La représentation n’est pas non plus l’opinion qui est nécessairement vraie ou fausse. En effet, les images qu’elle produit peuvent ne correspondre à aucune réalité. De plus, elle est accompagnée régulièrement d’émotions, par exemple lorsque l’on se figure un événement dramatique ou, inversement, comique. De fait, elle a plutôt tendance à induire en erreur qu’à mener à la vérité : « les sens sont toujours vrais, alors que les représentations ont une allure presque toujours trompeuse3. »
N’étant ni la sensation, relative aux sensibles, ni la réflexion, relative aux intelligibles, la représentation n’est pas non plus un complexe d’opinion et de sensation mais « le complexe qui résulte de l’opinion et de la sensation […] ; donc avoir une représentation serait avoir une opinion de ce dont on a la sensation, sans qu’il y ait là coïncidence accidentelle4 ». Pour justifier que la représentation n’est pas la simple combinaison d’opinion et de sensation, Aristote prend l’exemple du Soleil que l’on se représente grand comme un pied alors qu’on « est persuadé qu’il est plus grand que la terre habitée5 ! » La représentation que l’on se fait du Soleil (grand comme un pied) n’est donc ni la sensation, ni l’opinion que l’on s’en fait (plus grand que la Terre), ni la simple conjugaison des deux.
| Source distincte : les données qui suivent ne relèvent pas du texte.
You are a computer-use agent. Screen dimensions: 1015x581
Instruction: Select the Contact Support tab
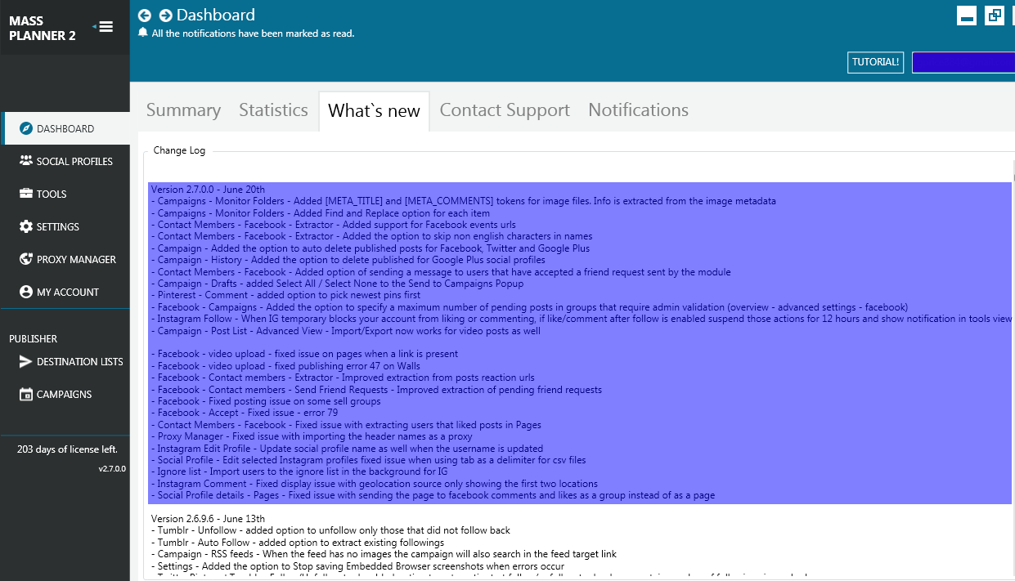(505, 110)
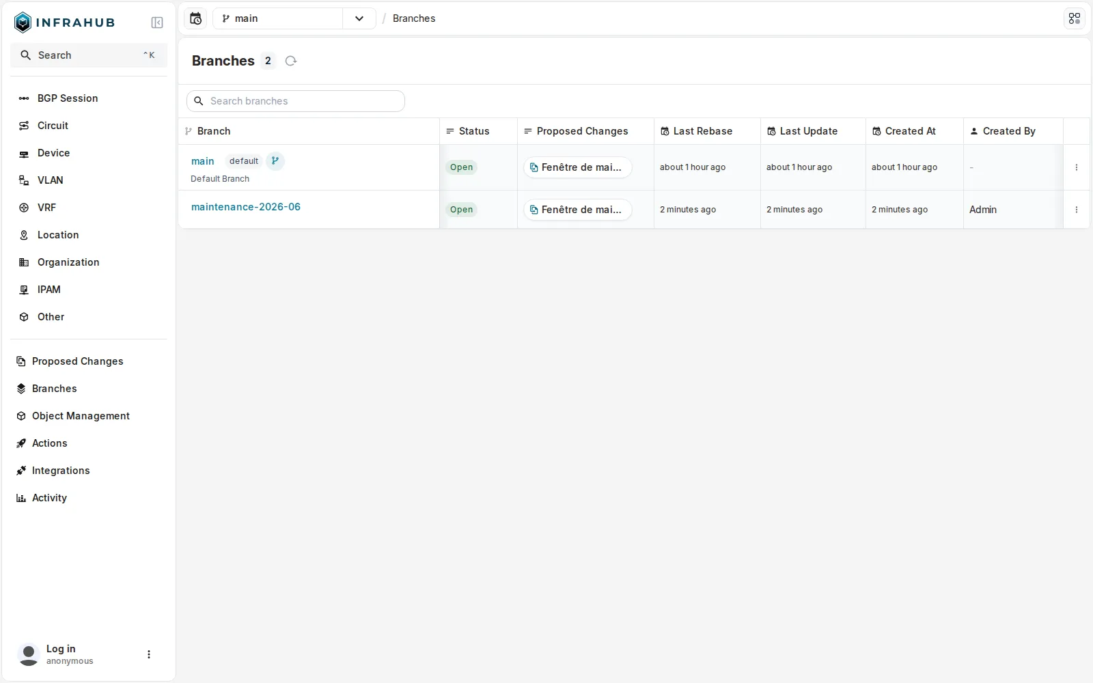Image resolution: width=1093 pixels, height=683 pixels.
Task: Focus the Search branches field
Action: coord(296,101)
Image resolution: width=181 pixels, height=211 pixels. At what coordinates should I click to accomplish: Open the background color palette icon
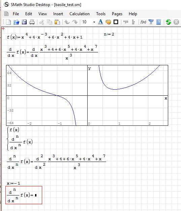pyautogui.click(x=108, y=22)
1.↑ Laurent Cournarie, « Aristote : Traité de l’âme – II, 1-5 ; III, 3-4 », Philopsis, 2015, p. URL : Aristote Traité de l’âme – II, 1-5 ; III, 3-4 – Laurent Cournarie
2.↑ Aristote, De l’âme 427b 15-20 in Aristote, Œuvres complètes, Flammarion, 2014.
3.↑ Ibid. 428a 10-15.
4.↑ Ibid., 428a 20. Je souligne.
5.↑ Ibid., 428b.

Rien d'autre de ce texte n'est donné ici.